STATED GOAL
Can you reproduce every one of the records below word for word, leaving out the pictures?

(Entries for locating text and elements)
○ ○ ○ ○

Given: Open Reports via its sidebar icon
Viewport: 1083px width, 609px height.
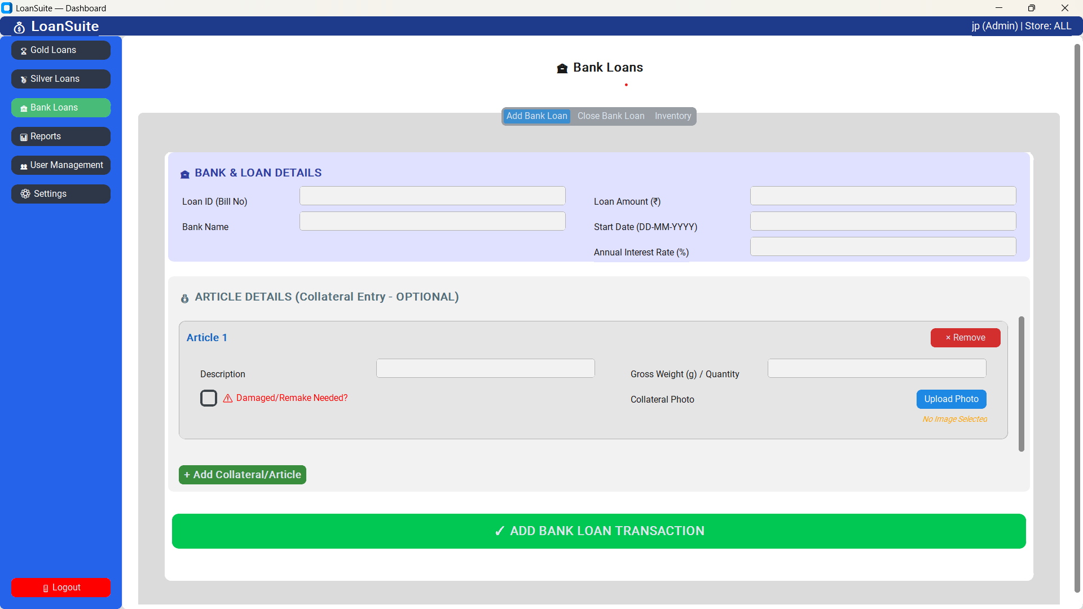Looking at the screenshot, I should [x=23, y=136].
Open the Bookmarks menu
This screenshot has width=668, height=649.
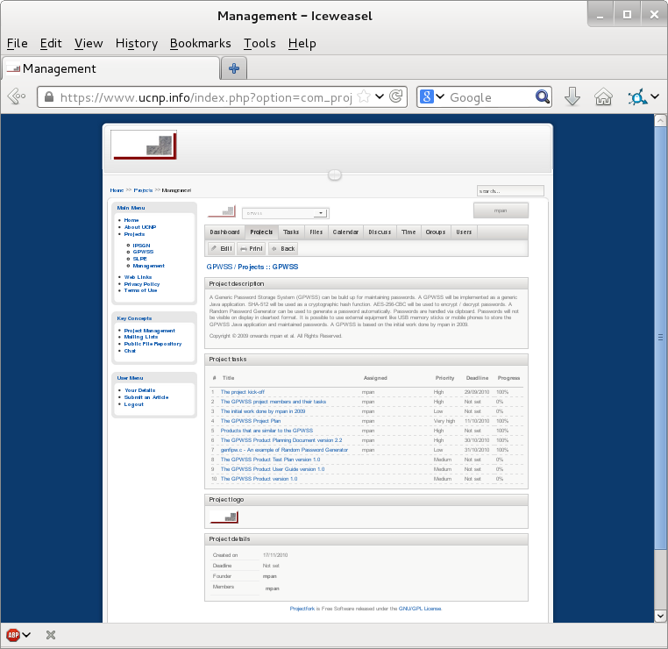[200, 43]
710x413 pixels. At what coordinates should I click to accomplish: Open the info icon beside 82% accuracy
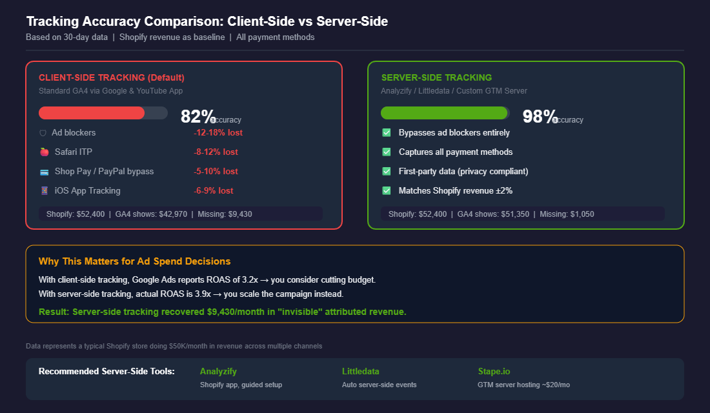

○ ○ ○ ○

RESPONSE BELOW
Given: Open Reports via its sidebar icon
Viewport: 1083px width, 609px height.
Looking at the screenshot, I should [x=23, y=136].
Open the Bookmarks menu
This screenshot has width=668, height=649.
[200, 43]
710x413 pixels. At what coordinates should I click to accomplish: Open the info icon beside 82% accuracy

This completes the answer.